▶ Job 1: Repeat the part of the mailing list post from "[Stackless] Re: [Zope-dev]" to "highly threaded applications." word for word.
▶ Job 2: In the mailing list post, what does each Deferred object consist of?
▶ Job 3: Name every person mentioned in the mailing list post.

▶ Document section:
------------------------------------

[Stackless] Re: [Zope-dev] Zope 2.7 running with Stackless 3.0
Shane Hathaway
shane at zope.com
Thu Sep 4 00:40:40 CEST 2003
[I'm sorry, Aaron Watters, that you thought I was leading Chris on. I'm
only trying to cheer up Chris and help him get back on his feet. Now
back to the Stackless discussion.]
Bob Ippolito wrote:
> On Wednesday, Sep 3, 2003, at 16:12 America/New_York, Jim Bowery wrote:
>
> Someone who thinks there should be more allowance for indeterminate
> order of evaluation in highly threaded applications.
>
>
> Twisted ( http://www.twistedmatrix.com/ - website might still be moving
> though ) does this to an extent with Deferreds (aka promises/futures, I
> think), but it's based on a single threaded reactor pattern (with
> threads/threadpools if you need them for specific tasks) and doesn't
> have the luxury of stackless to speed up and simplify things. Each
> Deferred object is a chain of callback/failure pairs, but they're not
> transparent. Acquiring the value or failure from a Deferred is only
> possible through the callback/errback callback chain, it will never
> morph into the value object if you try and use it like one (not
> transparent). This is good and bad, but it can be done with mainline
> Python without new syntax or even generators (when you use generators
> with Deferreds you pretty much go back to synchronized land, so they're
> not good for much other than syntax in Twisted).

------------------------------------

▶ Data segment:

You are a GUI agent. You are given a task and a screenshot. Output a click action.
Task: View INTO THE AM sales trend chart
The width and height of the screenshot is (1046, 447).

------------------------------------

▶ Full output 1:
[Stackless] Re: [Zope-dev] Zope 2.7 running with Stackless 3.0
Shane Hathaway
shane at zope.com
Thu Sep 4 00:40:40 CEST 2003
[I'm sorry, Aaron Watters, that you thought I was leading Chris on. I'm
only trying to cheer up Chris and help him get back on his feet. Now
back to the Stackless discussion.]
Bob Ippolito wrote:
> On Wednesday, Sep 3, 2003, at 16:12 America/New_York, Jim Bowery wrote:
>
> Someone who thinks there should be more allowance for indeterminate
> order of evaluation in highly threaded applications.

▶ Full output 2: A chain of callback/failure pairs.

▶ Full output 3: Shane Hathaway, Aaron Watters, Chris, Bob Ippolito, Jim Bowery